Server Monitoring Best Practices: Keeping Your Laravel App and Elasticsearch Clusters Alive on DigitalOcean

Proactive Health Checks for Laravel Applications

Maintaining the health of a Laravel application deployed on DigitalOcean requires a multi-layered monitoring strategy. Beyond basic CPU and memory utilization, we need to ensure the application itself is responsive and its critical components are functioning. This involves implementing application-level health checks and integrating them with a robust monitoring system.

Implementing a Laravel Health Check Endpoint

A dedicated health check endpoint within your Laravel application is the first line of defense. This endpoint should perform essential checks, such as database connectivity, cache availability, and the status of any critical external services. We’ll create a simple controller and route for this.

First, generate a new controller:

php artisan make:controller HealthCheckController

Next, define the health check logic within the controller. This example checks database connectivity and Redis availability.

<?php

namespace App\Http\Controllers;

use Illuminate\Http\Request;
use Illuminate\Support\Facades\DB;
use Illuminate\Support\Facades\Cache;
use Illuminate\Support\Facades\Log;

class HealthCheckController extends Controller
{
    /**
     * Perform a comprehensive health check.
     *
     * @return \Illuminate\Http\JsonResponse
     */
    public function index()
    {
        $checks = [];
        $status = 200;

        // Check Database Connection
        try {
            DB::connection()->getPdo();
            $checks['database'] = 'OK';
        } catch (\Exception $e) {
            $checks['database'] = 'FAILED: ' . $e->getMessage();
            $status = 503; // Service Unavailable
            Log::error('Database connection failed: ' . $e->getMessage());
        }

        // Check Cache (assuming Redis)
        try {
            Cache::put('health_check_test', 'value', 1);
            if (Cache::get('health_check_test') === 'value') {
                $checks['cache'] = 'OK';
                Cache::forget('health_check_test');
            } else {
                $checks['cache'] = 'FAILED: Could not write/read from cache.';
                $status = 503;
                Log::error('Cache write/read failed.');
            }
        } catch (\Exception $e) {
            $checks['cache'] = 'FAILED: ' . $e->getMessage();
            $status = 503;
            Log::error('Cache connection failed: ' . $e->getMessage());
        }

        // Add more checks here (e.g., external API calls, queue status)

        return response()->json($checks, $status);
    }
}

Now, register a route for this endpoint in routes/api.php. It’s crucial to protect this route, especially in production, by using middleware that limits access to trusted IP addresses or internal networks.

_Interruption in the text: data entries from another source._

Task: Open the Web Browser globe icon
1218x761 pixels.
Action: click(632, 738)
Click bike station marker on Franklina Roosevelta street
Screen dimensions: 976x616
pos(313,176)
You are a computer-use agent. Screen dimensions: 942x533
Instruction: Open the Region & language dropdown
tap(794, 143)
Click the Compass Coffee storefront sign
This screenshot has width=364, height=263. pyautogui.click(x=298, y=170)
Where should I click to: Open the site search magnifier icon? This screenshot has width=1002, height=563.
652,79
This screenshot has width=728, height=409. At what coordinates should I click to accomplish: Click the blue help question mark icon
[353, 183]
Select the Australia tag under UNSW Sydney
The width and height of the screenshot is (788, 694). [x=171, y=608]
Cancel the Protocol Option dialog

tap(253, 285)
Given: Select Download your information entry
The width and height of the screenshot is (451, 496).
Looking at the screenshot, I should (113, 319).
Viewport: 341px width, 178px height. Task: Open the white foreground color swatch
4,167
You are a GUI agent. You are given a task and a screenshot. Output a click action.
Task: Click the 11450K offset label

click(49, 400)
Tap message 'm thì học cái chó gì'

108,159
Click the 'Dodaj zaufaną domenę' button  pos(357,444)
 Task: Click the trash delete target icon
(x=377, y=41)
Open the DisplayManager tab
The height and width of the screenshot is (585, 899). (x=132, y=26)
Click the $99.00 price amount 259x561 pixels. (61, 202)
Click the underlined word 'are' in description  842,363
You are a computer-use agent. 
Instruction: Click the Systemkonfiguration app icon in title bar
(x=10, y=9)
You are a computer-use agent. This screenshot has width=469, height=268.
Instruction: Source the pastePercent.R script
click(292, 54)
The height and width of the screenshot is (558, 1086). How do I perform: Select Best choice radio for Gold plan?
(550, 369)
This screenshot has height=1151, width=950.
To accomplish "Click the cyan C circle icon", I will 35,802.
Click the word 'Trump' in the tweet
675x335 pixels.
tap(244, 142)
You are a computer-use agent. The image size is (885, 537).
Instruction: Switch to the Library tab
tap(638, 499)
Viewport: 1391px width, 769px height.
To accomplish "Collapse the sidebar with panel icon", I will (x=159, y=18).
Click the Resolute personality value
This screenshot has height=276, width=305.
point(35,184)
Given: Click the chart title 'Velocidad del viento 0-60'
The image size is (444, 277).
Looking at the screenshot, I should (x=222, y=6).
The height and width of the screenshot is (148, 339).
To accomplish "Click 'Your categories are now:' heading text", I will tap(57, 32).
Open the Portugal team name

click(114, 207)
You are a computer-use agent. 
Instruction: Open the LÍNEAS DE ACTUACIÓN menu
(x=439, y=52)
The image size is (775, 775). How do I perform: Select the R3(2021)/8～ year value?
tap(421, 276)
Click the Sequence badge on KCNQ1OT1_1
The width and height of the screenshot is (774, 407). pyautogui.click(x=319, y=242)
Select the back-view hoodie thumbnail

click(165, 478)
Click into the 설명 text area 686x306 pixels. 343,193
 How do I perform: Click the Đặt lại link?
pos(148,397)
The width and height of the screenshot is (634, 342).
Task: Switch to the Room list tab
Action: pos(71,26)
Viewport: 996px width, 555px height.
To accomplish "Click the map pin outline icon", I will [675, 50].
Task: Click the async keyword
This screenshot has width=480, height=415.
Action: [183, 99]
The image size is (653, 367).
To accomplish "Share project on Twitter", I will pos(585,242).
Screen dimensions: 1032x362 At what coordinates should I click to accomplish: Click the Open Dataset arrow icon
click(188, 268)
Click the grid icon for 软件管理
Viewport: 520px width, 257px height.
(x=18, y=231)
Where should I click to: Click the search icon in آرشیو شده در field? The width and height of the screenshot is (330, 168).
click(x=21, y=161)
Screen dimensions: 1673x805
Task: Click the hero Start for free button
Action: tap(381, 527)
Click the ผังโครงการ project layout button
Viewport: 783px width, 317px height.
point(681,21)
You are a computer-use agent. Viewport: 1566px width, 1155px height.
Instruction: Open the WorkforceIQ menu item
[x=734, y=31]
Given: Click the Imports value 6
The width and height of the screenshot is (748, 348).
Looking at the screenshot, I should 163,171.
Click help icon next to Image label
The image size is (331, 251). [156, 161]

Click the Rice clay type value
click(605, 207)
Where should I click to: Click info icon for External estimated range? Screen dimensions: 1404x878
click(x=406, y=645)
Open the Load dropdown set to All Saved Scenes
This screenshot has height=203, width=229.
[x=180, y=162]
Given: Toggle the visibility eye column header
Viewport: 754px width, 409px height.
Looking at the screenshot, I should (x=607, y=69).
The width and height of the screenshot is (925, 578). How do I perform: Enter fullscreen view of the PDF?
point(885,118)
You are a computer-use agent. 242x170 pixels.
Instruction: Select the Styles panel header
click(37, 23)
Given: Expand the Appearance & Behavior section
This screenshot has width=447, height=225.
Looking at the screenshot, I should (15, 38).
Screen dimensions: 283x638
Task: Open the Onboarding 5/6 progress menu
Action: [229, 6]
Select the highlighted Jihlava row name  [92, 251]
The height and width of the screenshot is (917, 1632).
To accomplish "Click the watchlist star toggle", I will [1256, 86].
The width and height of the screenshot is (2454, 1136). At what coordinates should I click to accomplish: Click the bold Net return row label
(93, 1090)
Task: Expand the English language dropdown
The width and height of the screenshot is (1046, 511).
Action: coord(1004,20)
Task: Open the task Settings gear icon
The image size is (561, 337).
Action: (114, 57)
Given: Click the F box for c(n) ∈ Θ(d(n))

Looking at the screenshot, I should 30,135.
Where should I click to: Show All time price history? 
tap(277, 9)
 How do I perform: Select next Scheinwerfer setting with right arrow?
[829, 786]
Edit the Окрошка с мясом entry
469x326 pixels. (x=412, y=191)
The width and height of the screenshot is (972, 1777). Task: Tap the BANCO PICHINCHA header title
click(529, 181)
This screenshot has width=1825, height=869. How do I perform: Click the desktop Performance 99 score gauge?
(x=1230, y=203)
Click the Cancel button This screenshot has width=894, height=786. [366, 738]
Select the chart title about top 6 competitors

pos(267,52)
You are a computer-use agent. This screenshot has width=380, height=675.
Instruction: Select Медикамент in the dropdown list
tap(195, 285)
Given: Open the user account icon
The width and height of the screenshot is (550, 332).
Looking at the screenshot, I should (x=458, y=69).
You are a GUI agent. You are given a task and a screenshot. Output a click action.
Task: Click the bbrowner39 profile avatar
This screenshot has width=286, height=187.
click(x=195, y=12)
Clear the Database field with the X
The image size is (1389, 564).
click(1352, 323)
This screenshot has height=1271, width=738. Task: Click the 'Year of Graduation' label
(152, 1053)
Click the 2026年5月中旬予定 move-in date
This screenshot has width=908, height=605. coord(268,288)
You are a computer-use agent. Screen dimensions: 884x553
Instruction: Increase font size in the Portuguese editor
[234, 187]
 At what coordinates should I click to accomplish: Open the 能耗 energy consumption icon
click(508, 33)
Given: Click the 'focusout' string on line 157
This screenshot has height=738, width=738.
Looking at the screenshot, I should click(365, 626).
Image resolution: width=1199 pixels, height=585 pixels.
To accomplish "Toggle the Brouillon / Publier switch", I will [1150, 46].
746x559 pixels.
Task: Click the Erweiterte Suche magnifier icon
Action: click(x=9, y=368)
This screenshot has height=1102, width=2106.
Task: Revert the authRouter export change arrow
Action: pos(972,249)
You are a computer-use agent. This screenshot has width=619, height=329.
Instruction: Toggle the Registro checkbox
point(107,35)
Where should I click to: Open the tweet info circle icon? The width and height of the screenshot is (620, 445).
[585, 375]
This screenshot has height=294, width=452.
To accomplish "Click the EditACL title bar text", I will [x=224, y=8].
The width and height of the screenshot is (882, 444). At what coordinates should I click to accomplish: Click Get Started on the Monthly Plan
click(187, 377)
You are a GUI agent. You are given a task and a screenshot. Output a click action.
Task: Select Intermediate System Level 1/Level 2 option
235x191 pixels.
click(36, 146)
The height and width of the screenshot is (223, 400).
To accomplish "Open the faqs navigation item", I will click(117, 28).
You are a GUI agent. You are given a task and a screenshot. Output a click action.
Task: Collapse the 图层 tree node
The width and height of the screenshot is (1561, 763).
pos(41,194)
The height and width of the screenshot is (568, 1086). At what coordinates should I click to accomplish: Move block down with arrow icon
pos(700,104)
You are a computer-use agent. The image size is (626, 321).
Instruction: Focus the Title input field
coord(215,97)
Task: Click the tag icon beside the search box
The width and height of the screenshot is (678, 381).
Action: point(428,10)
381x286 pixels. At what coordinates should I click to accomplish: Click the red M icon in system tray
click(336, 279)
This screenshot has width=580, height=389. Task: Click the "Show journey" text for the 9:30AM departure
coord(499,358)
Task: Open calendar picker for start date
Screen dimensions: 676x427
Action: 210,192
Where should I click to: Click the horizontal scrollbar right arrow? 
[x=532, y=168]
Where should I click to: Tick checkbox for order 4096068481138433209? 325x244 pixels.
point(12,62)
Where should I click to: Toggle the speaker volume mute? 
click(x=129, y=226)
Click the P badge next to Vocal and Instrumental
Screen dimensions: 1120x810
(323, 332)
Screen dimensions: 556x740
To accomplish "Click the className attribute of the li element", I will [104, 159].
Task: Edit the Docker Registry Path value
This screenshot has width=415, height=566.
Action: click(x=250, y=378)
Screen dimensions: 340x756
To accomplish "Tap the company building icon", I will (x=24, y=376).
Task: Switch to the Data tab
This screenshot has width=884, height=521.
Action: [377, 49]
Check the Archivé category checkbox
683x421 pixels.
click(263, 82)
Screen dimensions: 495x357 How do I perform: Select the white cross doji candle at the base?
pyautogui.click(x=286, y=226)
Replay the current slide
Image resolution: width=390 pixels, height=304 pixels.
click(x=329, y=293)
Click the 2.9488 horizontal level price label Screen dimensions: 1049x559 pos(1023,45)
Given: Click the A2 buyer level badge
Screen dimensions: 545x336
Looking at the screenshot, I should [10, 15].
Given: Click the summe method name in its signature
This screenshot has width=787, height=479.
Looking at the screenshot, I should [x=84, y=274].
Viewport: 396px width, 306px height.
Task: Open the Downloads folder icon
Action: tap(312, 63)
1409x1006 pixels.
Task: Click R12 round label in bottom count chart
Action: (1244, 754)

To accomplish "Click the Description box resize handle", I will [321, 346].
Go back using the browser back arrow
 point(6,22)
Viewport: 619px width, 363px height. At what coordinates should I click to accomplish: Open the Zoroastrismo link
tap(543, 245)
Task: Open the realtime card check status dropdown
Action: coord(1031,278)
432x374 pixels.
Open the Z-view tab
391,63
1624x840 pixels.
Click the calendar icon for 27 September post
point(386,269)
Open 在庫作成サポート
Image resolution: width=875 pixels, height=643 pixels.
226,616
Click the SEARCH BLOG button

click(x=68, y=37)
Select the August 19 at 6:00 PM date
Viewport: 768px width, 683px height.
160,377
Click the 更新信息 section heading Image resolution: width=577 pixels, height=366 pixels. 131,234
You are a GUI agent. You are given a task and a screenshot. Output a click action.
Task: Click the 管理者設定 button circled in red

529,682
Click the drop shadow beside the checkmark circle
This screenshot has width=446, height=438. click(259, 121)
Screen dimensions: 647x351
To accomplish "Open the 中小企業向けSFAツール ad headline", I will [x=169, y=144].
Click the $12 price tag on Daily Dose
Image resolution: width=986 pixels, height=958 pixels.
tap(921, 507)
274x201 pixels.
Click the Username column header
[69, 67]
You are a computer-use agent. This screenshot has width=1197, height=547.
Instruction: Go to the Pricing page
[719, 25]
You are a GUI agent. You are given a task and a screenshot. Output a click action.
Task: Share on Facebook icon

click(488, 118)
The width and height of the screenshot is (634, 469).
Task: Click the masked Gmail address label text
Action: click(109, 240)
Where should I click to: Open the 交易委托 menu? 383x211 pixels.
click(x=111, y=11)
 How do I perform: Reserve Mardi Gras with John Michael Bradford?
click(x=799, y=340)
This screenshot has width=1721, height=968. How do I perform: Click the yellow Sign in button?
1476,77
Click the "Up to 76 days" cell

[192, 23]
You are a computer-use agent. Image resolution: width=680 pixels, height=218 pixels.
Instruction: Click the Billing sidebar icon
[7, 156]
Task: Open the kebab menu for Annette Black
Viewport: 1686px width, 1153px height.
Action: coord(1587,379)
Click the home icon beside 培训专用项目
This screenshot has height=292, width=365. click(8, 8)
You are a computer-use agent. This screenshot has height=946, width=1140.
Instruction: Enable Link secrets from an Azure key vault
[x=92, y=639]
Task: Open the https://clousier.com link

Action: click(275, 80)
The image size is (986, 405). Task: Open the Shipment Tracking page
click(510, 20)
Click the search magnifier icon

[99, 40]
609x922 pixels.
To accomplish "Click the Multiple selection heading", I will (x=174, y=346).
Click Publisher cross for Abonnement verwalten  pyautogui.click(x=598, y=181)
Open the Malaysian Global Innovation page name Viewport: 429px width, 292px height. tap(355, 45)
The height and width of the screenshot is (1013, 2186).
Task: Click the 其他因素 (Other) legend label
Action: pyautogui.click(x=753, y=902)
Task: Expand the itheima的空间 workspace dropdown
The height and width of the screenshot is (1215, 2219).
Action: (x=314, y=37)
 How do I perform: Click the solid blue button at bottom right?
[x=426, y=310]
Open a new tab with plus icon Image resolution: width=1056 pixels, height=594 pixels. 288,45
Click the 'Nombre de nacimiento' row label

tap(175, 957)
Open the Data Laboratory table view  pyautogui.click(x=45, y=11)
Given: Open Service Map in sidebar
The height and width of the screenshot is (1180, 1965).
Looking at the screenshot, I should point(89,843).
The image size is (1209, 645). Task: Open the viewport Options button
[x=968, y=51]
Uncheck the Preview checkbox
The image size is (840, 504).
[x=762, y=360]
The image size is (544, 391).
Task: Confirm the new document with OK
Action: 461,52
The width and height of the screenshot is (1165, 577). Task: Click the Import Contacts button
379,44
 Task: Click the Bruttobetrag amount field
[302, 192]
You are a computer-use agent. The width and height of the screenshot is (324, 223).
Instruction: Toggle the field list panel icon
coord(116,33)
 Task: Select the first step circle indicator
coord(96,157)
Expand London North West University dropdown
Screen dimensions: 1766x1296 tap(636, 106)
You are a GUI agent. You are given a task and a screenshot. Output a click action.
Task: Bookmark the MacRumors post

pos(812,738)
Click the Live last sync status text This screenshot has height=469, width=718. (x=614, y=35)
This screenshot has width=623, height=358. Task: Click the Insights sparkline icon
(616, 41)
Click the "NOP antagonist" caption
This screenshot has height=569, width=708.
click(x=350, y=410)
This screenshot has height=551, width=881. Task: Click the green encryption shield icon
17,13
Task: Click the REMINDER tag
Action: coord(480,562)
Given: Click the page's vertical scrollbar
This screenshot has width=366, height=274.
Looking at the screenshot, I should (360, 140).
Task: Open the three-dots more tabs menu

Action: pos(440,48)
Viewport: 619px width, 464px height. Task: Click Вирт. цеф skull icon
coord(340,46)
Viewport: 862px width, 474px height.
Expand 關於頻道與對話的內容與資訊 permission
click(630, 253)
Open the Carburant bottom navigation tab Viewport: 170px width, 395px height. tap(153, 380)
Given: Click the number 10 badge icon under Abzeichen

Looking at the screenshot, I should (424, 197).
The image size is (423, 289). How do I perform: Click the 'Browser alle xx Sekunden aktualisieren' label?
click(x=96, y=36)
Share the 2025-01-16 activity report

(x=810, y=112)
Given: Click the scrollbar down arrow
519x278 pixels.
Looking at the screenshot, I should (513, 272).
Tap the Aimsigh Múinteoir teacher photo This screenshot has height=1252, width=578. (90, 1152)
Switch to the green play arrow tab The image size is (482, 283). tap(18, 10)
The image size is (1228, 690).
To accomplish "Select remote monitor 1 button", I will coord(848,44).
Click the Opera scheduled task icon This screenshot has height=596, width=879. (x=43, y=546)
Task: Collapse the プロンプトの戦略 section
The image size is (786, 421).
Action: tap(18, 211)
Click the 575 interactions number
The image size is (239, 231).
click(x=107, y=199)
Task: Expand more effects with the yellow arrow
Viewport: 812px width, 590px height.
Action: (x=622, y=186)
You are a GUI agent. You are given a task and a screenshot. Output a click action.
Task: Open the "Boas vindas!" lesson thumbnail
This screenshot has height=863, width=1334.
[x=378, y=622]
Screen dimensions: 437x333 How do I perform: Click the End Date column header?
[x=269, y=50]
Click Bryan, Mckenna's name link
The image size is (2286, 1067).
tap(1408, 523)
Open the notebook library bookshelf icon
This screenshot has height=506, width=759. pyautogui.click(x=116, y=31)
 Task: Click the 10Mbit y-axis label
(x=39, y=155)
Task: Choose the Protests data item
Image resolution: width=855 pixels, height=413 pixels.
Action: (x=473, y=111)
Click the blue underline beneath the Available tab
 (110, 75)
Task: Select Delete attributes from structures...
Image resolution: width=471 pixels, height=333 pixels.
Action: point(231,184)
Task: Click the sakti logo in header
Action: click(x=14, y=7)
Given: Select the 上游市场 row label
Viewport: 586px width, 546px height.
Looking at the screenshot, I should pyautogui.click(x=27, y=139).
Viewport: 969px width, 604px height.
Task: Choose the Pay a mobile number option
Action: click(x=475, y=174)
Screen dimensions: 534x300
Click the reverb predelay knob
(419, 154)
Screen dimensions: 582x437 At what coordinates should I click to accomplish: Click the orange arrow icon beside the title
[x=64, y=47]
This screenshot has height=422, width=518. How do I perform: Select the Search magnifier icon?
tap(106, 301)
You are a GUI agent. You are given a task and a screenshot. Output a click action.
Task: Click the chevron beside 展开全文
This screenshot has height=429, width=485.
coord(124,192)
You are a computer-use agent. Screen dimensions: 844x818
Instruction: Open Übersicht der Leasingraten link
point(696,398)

use App\Http\Controllers\HealthCheckController;

Route::get('/health', [HealthCheckController::class, 'index'])->middleware('throttle:100,1'); // Basic throttling

For production, consider a more robust middleware that restricts access by IP. You can create a custom middleware for this purpose.

Integrating with DigitalOcean Monitoring and Uptime Checks

DigitalOcean’s built-in monitoring provides essential infrastructure metrics. However, for application-level checks, we need to leverage external services or configure DigitalOcean’s Uptime Checks.

DigitalOcean Uptime Checks:

Navigate to your Droplet in the DigitalOcean control panel.
Go to the “Monitoring” tab.
Under “Uptime Checks,” click “Add Uptime Check.”
Configure the check:
- Protocol: HTTP/HTTPS
- Port: 80 or 443
- Path: /health (the endpoint we created)
- Check Interval: e.g., 1 minute
- Alerting: Configure email alerts for failures.

This setup will ping your /health endpoint at the specified interval. If the endpoint returns a non-2xx status code or times out, DigitalOcean will trigger an alert. This is a good first step for external validation.

Advanced Monitoring with Prometheus and Grafana

For more granular control and richer visualization, integrating Prometheus and Grafana is a standard practice. We’ll use the prometheus-client PHP library to expose application metrics and configure Prometheus to scrape them.

Install the Prometheus client library:

composer require promphp/prometheus-client

Create a new endpoint to expose Prometheus metrics. This endpoint will be scraped by Prometheus.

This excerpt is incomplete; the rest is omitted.